BEGIN Entries shown

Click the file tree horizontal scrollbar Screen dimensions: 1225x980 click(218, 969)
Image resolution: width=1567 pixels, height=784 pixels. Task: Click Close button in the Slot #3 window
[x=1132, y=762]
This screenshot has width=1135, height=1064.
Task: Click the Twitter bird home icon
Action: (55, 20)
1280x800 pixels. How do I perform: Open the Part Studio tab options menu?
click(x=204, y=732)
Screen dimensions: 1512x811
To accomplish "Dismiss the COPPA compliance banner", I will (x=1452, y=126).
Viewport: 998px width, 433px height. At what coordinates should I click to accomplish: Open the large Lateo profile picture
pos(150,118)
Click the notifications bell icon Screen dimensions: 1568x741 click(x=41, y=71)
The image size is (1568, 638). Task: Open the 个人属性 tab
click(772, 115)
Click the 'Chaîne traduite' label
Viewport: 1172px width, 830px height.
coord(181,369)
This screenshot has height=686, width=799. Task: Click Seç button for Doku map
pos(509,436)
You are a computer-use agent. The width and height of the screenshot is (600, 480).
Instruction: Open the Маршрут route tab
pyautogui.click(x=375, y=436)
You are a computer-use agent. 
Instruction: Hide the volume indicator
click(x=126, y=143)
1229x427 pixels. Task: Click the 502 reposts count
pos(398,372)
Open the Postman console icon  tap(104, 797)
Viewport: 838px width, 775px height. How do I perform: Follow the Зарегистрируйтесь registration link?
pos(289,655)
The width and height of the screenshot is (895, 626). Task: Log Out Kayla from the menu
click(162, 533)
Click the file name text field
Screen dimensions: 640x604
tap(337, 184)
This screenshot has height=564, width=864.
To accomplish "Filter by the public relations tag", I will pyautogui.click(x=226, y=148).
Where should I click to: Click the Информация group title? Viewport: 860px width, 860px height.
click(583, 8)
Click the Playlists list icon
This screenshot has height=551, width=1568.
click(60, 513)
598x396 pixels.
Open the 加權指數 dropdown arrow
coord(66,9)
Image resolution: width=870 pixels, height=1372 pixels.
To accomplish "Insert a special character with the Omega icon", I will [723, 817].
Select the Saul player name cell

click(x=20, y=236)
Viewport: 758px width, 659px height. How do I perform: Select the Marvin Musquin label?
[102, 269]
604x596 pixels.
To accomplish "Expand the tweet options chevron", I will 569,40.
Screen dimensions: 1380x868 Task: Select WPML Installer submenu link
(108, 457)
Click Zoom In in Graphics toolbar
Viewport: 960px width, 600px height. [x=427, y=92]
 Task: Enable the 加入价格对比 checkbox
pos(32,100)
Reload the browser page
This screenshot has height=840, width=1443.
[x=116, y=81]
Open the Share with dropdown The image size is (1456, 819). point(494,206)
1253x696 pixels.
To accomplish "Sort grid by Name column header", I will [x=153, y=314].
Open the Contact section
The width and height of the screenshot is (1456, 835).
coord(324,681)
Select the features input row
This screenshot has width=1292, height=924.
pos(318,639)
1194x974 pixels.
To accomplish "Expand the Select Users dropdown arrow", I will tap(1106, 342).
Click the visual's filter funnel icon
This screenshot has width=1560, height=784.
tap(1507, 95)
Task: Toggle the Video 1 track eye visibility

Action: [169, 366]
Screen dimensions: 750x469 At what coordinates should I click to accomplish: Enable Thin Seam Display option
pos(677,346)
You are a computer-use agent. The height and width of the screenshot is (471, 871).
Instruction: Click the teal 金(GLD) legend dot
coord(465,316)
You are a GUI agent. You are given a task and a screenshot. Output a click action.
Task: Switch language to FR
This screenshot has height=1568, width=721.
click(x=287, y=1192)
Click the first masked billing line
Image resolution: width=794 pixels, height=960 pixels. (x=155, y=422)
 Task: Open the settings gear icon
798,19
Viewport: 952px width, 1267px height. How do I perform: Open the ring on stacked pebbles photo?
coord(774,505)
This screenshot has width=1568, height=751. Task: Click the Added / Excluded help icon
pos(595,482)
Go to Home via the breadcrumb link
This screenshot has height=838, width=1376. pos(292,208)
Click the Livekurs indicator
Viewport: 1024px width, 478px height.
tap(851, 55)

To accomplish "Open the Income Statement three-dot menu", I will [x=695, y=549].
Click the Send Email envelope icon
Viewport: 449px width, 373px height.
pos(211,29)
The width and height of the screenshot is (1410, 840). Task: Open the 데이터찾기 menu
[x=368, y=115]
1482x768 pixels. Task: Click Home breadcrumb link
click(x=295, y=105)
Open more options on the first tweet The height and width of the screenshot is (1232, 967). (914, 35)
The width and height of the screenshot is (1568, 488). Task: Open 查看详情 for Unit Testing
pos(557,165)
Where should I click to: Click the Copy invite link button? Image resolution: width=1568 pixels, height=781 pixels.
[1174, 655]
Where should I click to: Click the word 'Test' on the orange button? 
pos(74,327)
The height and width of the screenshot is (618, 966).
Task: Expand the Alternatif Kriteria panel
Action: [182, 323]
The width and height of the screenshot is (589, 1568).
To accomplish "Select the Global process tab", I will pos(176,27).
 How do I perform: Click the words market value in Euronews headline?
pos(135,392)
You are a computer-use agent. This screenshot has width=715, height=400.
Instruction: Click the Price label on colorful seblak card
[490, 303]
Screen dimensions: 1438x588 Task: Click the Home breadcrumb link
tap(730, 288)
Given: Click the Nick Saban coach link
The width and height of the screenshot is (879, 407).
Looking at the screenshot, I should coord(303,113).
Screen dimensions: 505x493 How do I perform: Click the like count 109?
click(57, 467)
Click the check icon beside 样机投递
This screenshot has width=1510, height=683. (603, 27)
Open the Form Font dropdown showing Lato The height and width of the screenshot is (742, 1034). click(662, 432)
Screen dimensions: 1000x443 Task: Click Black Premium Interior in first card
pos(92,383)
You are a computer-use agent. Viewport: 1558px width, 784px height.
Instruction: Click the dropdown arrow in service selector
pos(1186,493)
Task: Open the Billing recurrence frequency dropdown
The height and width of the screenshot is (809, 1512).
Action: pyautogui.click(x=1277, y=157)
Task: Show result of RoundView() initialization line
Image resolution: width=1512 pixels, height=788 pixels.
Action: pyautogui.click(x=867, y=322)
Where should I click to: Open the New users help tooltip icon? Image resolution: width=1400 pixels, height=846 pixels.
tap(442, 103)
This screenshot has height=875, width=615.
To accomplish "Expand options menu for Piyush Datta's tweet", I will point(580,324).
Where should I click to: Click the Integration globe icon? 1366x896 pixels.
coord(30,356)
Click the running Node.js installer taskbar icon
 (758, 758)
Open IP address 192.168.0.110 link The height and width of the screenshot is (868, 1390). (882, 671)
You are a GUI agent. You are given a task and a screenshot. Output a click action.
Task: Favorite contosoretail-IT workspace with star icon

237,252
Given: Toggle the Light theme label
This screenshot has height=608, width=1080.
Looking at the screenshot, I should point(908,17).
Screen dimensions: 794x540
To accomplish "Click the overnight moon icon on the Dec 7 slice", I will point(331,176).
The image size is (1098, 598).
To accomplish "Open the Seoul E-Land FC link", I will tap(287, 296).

END Entries shown

Please output all the rows above as a numbered list, leaving out any blank lines.

1. Click the file tree horizontal scrollbar Screen dimensions: 1225x980 click(218, 969)
2. Image resolution: width=1567 pixels, height=784 pixels. Task: Click Close button in the Slot #3 window
3. [x=1132, y=762]
4. This screenshot has width=1135, height=1064.
5. Task: Click the Twitter bird home icon
6. Action: (55, 20)
7. 1280x800 pixels. How do I perform: Open the Part Studio tab options menu?
8. click(x=204, y=732)
9. Screen dimensions: 1512x811
10. To accomplish "Dismiss the COPPA compliance banner", I will (x=1452, y=126).
11. Viewport: 998px width, 433px height. At what coordinates should I click to accomplish: Open the large Lateo profile picture
12. pos(150,118)
13. Click the notifications bell icon Screen dimensions: 1568x741 click(x=41, y=71)
14. The image size is (1568, 638). Task: Open the 个人属性 tab
15. click(772, 115)
16. Click the 'Chaîne traduite' label
17. Viewport: 1172px width, 830px height.
18. coord(181,369)
19. This screenshot has height=686, width=799. Task: Click Seç button for Doku map
20. pos(509,436)
21. You are a computer-use agent. The width and height of the screenshot is (600, 480).
22. Instruction: Open the Маршрут route tab
23. pyautogui.click(x=375, y=436)
24. You are a computer-use agent. 
25. Instruction: Hide the volume indicator
26. click(x=126, y=143)
27. 1229x427 pixels. Task: Click the 502 reposts count
28. pos(398,372)
29. Open the Postman console icon  tap(104, 797)
30. Viewport: 838px width, 775px height. How do I perform: Follow the Зарегистрируйтесь registration link?
31. pos(289,655)
32. The width and height of the screenshot is (895, 626). Task: Log Out Kayla from the menu
33. click(162, 533)
34. Click the file name text field
35. Screen dimensions: 640x604
36. tap(337, 184)
37. This screenshot has height=564, width=864.
38. To accomplish "Filter by the public relations tag", I will pyautogui.click(x=226, y=148).
39. Where should I click to: Click the Информация group title? Viewport: 860px width, 860px height.
40. click(583, 8)
41. Click the Playlists list icon
42. This screenshot has height=551, width=1568.
43. click(60, 513)
44. 598x396 pixels.
45. Open the 加權指數 dropdown arrow
46. coord(66,9)
47. Image resolution: width=870 pixels, height=1372 pixels.
48. To accomplish "Insert a special character with the Omega icon", I will [723, 817].
49. Select the Saul player name cell
50. click(x=20, y=236)
51. Viewport: 758px width, 659px height. How do I perform: Select the Marvin Musquin label?
52. [102, 269]
53. 604x596 pixels.
54. To accomplish "Expand the tweet options chevron", I will 569,40.
55. Screen dimensions: 1380x868 Task: Select WPML Installer submenu link
56. (108, 457)
57. Click Zoom In in Graphics toolbar
58. Viewport: 960px width, 600px height. [x=427, y=92]
59.  Task: Enable the 加入价格对比 checkbox
60. pos(32,100)
61. Reload the browser page
62. This screenshot has height=840, width=1443.
63. [x=116, y=81]
64. Open the Share with dropdown The image size is (1456, 819). point(494,206)
65. 1253x696 pixels.
66. To accomplish "Sort grid by Name column header", I will [x=153, y=314].
67. Open the Contact section
68. The width and height of the screenshot is (1456, 835).
69. coord(324,681)
70. Select the features input row
71. This screenshot has width=1292, height=924.
72. pos(318,639)
73. 1194x974 pixels.
74. To accomplish "Expand the Select Users dropdown arrow", I will tap(1106, 342).
75. Click the visual's filter funnel icon
76. This screenshot has width=1560, height=784.
77. tap(1507, 95)
78. Task: Toggle the Video 1 track eye visibility
79. Action: [169, 366]
80. Screen dimensions: 750x469 At what coordinates should I click to accomplish: Enable Thin Seam Display option
81. pos(677,346)
82. You are a computer-use agent. The height and width of the screenshot is (471, 871).
83. Instruction: Click the teal 金(GLD) legend dot
84. coord(465,316)
85. You are a GUI agent. You are given a task and a screenshot. Output a click action.
86. Task: Switch language to FR
87. This screenshot has height=1568, width=721.
88. click(x=287, y=1192)
89. Click the first masked billing line
90. Image resolution: width=794 pixels, height=960 pixels. (x=155, y=422)
91.  Task: Open the settings gear icon
92. 798,19
93. Viewport: 952px width, 1267px height. How do I perform: Open the ring on stacked pebbles photo?
94. coord(774,505)
95. This screenshot has width=1568, height=751. Task: Click the Added / Excluded help icon
96. pos(595,482)
97. Go to Home via the breadcrumb link
98. This screenshot has height=838, width=1376. pos(292,208)
99. Click the Livekurs indicator
100. Viewport: 1024px width, 478px height.
101. tap(851, 55)
102. To accomplish "Open the Income Statement three-dot menu", I will [x=695, y=549].
103. Click the Send Email envelope icon
104. Viewport: 449px width, 373px height.
105. pos(211,29)
106. The width and height of the screenshot is (1410, 840). Task: Open the 데이터찾기 menu
107. [x=368, y=115]
108. 1482x768 pixels. Task: Click Home breadcrumb link
109. click(x=295, y=105)
110. Open more options on the first tweet The height and width of the screenshot is (1232, 967). (914, 35)
111. The width and height of the screenshot is (1568, 488). Task: Open 查看详情 for Unit Testing
112. pos(557,165)
113. Where should I click to: Click the Copy invite link button? Image resolution: width=1568 pixels, height=781 pixels.
114. [1174, 655]
115. Where should I click to: Click the word 'Test' on the orange button? 
116. pos(74,327)
117. The height and width of the screenshot is (618, 966).
118. Task: Expand the Alternatif Kriteria panel
119. Action: [182, 323]
120. The width and height of the screenshot is (589, 1568).
121. To accomplish "Select the Global process tab", I will pos(176,27).
122.  How do I perform: Click the words market value in Euronews headline?
123. pos(135,392)
124. You are a computer-use agent. This screenshot has width=715, height=400.
125. Instruction: Click the Price label on colorful seblak card
126. [490, 303]
127. Screen dimensions: 1438x588 Task: Click the Home breadcrumb link
128. tap(730, 288)
129. Given: Click the Nick Saban coach link
130. The width and height of the screenshot is (879, 407).
131. Looking at the screenshot, I should coord(303,113).
132. Screen dimensions: 505x493 How do I perform: Click the like count 109?
133. click(57, 467)
134. Click the check icon beside 样机投递
135. This screenshot has width=1510, height=683. (603, 27)
136. Open the Form Font dropdown showing Lato The height and width of the screenshot is (742, 1034). click(662, 432)
137. Screen dimensions: 1000x443 Task: Click Black Premium Interior in first card
138. pos(92,383)
139. You are a computer-use agent. Viewport: 1558px width, 784px height.
140. Instruction: Click the dropdown arrow in service selector
141. pos(1186,493)
142. Task: Open the Billing recurrence frequency dropdown
143. The height and width of the screenshot is (809, 1512).
144. Action: pyautogui.click(x=1277, y=157)
145. Task: Show result of RoundView() initialization line
146. Image resolution: width=1512 pixels, height=788 pixels.
147. Action: pyautogui.click(x=867, y=322)
148. Where should I click to: Open the New users help tooltip icon? Image resolution: width=1400 pixels, height=846 pixels.
149. tap(442, 103)
150. This screenshot has height=875, width=615.
151. To accomplish "Expand options menu for Piyush Datta's tweet", I will point(580,324).
152. Where should I click to: Click the Integration globe icon? 1366x896 pixels.
153. coord(30,356)
154. Click the running Node.js installer taskbar icon
155.  (758, 758)
156. Open IP address 192.168.0.110 link The height and width of the screenshot is (868, 1390). (882, 671)
157. You are a GUI agent. You are given a task and a screenshot. Output a click action.
158. Task: Favorite contosoretail-IT workspace with star icon
159. 237,252
160. Given: Toggle the Light theme label
161. This screenshot has height=608, width=1080.
162. Looking at the screenshot, I should point(908,17).
163. Screen dimensions: 794x540
164. To accomplish "Click the overnight moon icon on the Dec 7 slice", I will point(331,176).
165. The image size is (1098, 598).
166. To accomplish "Open the Seoul E-Land FC link", I will tap(287, 296).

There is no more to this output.